Top of DATASET ENTRIES

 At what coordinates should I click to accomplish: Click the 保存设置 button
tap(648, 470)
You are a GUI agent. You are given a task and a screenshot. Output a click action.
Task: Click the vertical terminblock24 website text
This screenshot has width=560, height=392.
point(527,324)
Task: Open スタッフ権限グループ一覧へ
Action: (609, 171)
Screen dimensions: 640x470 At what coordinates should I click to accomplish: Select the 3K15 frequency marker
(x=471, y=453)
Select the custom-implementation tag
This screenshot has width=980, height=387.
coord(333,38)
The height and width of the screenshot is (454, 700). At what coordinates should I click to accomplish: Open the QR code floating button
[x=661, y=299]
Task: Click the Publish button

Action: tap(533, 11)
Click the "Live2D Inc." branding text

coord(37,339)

Bottom of DATASET ENTRIES
Top of DATASET ENTRIES

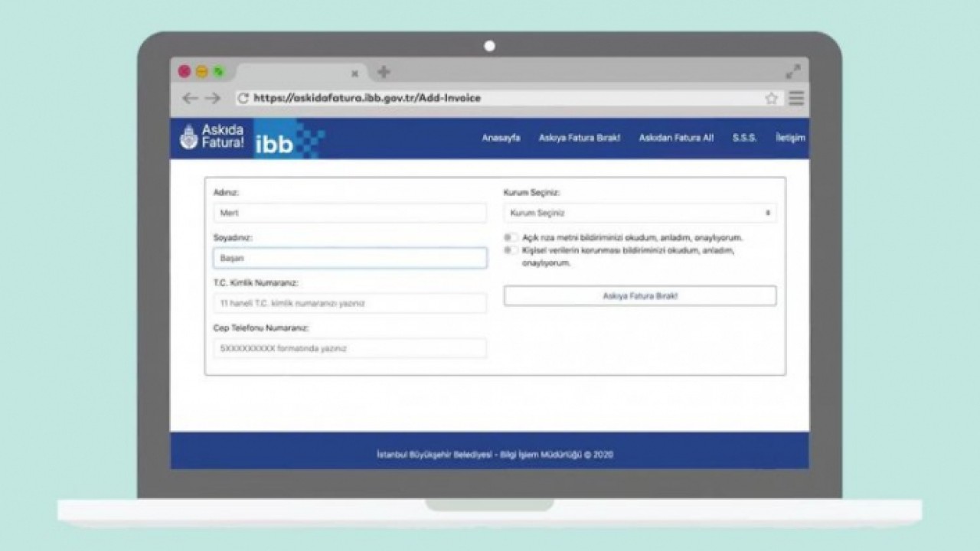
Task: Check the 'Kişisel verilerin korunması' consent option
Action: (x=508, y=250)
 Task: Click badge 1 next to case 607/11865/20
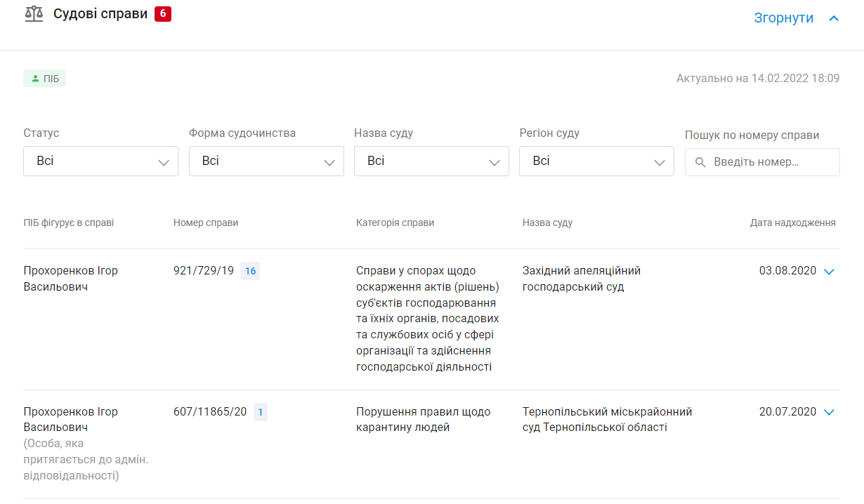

Bottom of DATASET ENTRIES
Top of DATASET ENTRIES

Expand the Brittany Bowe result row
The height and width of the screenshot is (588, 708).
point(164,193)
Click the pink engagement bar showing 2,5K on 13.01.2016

Bottom of DATASET ENTRIES

Look back at the data above. Transcribe exactly the lines starting at the line that contains "Expand the Brittany Bowe result row" and ending at the line that contains "Click the pink".

• ANSWER TO THIS PROBLEM:
Expand the Brittany Bowe result row
The height and width of the screenshot is (588, 708).
point(164,193)
Click the pink engagement bar showing 2,5K on 13.01.2016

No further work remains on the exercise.